Resources

Do You Know What Intersectionality Is?

Wow, the best treatment of intersectionality, bar none, that I have read so far. No really, this resource by Rosaria Butterfield is worth a read to bring you up to speed if you don’t quite understand intersectionality.

Butterfield breaks down the concept of intersectionality that arrived in public universities in the 1990s that was originally used as a tool to understand oppression.

Simply put, here is what we see when we use the analytical tool of intersectionality:

  • The world is made of power struggles
  • White male heterosexual patriarchy must be destroyed in order to liberate those who are oppressed by it
  • It understands the Biblical complementarity of husbands and wives as perverted and “weaponized”
  • It believes that if we can expose the myriad ways in which people suffer down to the smallest detail and then rearrange the power-oppressions, we have the ability to reemploy a person’s history (of oppressions) and destiny of (liberation)
  • Suffering in this worldview includes both material and perceived suffering

Intersectionality confuses justice, a command of God to defend the poor and the needy, with a conception of justice not defined by Scripture.

Rosaria Butterfield

You may be wondering, but isn’t that just for the crazy secular culture? That doesn’t really impact the church, right?

Wrong.

Intersectionality is a trojan horse entering the church from the culture.

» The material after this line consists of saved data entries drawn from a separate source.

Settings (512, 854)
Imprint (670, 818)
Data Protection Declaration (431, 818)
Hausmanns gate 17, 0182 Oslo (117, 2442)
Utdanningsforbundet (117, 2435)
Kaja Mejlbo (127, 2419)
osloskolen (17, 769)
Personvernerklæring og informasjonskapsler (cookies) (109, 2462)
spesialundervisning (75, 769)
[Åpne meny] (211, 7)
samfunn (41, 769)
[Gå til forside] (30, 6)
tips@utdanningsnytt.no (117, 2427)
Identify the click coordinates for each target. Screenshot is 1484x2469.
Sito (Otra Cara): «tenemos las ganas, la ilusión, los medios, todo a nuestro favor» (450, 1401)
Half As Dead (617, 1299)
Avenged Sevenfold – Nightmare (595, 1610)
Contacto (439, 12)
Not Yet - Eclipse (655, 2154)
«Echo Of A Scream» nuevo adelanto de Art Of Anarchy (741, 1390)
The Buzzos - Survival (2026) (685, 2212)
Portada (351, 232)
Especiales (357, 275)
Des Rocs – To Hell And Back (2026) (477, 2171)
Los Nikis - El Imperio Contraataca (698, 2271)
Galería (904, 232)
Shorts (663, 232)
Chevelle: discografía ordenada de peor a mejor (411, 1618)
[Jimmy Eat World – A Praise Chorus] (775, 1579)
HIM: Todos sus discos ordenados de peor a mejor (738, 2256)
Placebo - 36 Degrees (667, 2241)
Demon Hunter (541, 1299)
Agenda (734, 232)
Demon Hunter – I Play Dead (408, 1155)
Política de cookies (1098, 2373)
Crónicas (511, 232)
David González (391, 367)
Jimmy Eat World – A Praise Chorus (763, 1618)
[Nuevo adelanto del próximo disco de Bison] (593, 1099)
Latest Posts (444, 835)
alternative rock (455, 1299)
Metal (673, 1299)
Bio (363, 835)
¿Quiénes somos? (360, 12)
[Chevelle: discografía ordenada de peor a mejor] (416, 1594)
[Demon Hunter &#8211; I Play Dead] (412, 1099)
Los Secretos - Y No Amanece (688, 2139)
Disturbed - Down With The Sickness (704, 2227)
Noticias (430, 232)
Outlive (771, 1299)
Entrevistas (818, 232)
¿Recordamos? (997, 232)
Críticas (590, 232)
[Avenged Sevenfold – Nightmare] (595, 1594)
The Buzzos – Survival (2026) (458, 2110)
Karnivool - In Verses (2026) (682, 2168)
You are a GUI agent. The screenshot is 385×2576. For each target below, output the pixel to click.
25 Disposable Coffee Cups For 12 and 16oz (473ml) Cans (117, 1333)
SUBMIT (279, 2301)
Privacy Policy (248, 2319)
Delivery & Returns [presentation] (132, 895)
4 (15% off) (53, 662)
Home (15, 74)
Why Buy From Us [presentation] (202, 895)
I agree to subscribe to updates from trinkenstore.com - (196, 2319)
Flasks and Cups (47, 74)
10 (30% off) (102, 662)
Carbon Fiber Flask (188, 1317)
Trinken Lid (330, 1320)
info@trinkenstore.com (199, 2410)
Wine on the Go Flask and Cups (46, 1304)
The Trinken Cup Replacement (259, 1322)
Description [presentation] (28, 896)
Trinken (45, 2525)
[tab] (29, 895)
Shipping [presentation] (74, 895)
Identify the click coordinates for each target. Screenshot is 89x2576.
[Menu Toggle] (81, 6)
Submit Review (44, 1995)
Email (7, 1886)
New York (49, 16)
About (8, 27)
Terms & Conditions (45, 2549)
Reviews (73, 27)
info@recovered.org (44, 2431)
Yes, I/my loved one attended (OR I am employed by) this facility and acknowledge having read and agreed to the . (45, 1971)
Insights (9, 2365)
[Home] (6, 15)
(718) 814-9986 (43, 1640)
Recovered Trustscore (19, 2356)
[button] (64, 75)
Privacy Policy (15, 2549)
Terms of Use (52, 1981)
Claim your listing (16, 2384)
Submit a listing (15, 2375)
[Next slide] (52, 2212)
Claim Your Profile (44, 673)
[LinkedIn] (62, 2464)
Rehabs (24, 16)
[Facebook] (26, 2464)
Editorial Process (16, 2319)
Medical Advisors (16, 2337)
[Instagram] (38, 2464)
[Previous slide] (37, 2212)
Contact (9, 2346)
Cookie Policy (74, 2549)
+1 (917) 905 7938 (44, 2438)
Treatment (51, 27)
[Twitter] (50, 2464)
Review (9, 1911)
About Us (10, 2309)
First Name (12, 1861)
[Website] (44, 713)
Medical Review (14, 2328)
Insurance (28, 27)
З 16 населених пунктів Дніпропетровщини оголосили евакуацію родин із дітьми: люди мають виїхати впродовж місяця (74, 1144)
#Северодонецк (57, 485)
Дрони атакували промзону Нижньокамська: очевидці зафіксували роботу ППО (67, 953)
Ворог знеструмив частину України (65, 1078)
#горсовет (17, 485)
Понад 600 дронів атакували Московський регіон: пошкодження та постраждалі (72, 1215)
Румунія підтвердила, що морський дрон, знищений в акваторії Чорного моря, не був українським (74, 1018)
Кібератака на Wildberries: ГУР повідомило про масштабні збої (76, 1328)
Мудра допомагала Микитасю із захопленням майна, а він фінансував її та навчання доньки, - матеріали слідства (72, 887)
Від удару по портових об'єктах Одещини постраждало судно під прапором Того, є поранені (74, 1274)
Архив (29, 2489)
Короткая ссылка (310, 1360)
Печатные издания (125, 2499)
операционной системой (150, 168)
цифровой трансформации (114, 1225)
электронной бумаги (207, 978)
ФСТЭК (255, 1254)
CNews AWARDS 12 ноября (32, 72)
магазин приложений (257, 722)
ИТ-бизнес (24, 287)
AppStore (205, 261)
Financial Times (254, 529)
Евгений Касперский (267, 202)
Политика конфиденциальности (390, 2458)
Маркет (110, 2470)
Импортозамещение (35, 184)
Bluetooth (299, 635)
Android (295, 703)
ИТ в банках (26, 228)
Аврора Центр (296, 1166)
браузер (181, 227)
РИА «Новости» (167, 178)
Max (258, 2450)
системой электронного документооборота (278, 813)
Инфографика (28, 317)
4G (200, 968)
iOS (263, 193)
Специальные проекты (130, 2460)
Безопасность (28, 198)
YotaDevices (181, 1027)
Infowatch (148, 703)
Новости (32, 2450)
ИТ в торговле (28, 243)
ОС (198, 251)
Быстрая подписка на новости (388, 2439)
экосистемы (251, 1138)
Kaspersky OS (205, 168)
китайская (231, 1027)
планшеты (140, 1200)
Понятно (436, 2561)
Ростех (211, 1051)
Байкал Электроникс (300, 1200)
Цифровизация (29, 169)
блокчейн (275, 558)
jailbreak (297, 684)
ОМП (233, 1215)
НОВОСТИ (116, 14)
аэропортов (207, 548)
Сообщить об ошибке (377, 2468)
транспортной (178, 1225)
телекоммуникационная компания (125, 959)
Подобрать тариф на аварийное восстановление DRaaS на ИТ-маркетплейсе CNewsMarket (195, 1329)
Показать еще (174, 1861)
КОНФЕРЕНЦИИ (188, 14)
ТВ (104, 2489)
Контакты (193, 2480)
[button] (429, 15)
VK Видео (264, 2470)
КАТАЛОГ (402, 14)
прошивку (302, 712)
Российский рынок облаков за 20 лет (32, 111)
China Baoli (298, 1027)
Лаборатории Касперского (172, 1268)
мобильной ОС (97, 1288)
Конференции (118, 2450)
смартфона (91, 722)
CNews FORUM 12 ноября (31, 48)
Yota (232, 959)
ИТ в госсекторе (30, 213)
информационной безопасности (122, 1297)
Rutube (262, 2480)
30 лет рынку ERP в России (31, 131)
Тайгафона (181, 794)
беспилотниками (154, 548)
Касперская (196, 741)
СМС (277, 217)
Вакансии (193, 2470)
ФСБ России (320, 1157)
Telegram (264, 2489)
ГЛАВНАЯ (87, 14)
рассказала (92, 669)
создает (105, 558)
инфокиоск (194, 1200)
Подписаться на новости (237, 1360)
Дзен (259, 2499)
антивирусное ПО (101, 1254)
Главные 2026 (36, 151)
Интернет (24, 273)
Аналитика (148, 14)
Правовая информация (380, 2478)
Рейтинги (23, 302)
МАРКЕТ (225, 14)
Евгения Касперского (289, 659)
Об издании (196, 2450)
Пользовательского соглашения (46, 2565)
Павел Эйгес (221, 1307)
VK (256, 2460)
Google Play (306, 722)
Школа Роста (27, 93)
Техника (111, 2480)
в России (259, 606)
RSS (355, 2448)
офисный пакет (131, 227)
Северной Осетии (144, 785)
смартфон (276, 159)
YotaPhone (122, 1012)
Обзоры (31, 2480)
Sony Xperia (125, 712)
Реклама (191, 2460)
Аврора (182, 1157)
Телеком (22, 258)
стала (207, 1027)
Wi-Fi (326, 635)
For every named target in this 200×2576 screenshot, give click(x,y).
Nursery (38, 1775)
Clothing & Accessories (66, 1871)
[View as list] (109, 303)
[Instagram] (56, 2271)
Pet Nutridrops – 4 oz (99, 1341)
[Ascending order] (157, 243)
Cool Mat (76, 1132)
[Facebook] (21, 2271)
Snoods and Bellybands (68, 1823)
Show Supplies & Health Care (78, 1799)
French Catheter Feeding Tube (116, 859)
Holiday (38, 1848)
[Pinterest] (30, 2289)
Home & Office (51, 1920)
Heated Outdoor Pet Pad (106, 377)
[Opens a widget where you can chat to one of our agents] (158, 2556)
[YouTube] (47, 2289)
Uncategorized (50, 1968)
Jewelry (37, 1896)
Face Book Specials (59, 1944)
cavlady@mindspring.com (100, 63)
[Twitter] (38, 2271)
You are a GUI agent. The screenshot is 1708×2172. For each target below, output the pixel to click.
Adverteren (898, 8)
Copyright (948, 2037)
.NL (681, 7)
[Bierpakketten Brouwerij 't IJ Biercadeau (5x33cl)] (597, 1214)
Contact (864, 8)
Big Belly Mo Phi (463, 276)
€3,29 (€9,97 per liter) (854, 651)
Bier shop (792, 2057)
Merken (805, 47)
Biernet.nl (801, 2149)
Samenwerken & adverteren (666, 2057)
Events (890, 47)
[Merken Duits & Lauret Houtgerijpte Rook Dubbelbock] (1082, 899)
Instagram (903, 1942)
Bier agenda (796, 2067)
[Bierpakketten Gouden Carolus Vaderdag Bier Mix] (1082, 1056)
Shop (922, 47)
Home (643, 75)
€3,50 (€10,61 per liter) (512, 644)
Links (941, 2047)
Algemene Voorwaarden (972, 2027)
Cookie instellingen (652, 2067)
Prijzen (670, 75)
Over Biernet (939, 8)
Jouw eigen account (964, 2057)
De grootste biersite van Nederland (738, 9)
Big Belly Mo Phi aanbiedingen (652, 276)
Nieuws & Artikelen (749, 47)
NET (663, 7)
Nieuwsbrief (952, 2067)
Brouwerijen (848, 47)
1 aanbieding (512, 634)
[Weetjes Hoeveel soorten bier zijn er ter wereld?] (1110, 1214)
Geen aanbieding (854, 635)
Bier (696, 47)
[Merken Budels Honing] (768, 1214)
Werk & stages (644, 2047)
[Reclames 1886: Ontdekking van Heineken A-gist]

So we have to ask ourselves–can intersectionality serve the gospel? Can we add intersectional teaching to the gospel to arrive at a better way of loving our neighbor?

Many churches and parachurch groups say yes. Intersectionality has found a home in many of our Reformed churches, notably in sensitivity training to make the church a friendlier place for “sexual minorities.”

Intersectionality is at odds with the gospel in two ways:

  1. Fostering an unbiblical view of human identity
  2. Producing social fragmentation

Butterfield shares an example that we are facing already, that is should we call someone by their “preferred pronoun?”

No–here is why:

For example, intersectionality demands that you “honor someone’s pronouns” even while knowing that those pronouns can change tomorrow. We are told that good neighbors lie to each other like this, pretending that women can be men and men can be women. We are told that a homosexual orientation is indelible and permanent, but the biological sexual difference is a matter of personal opinion.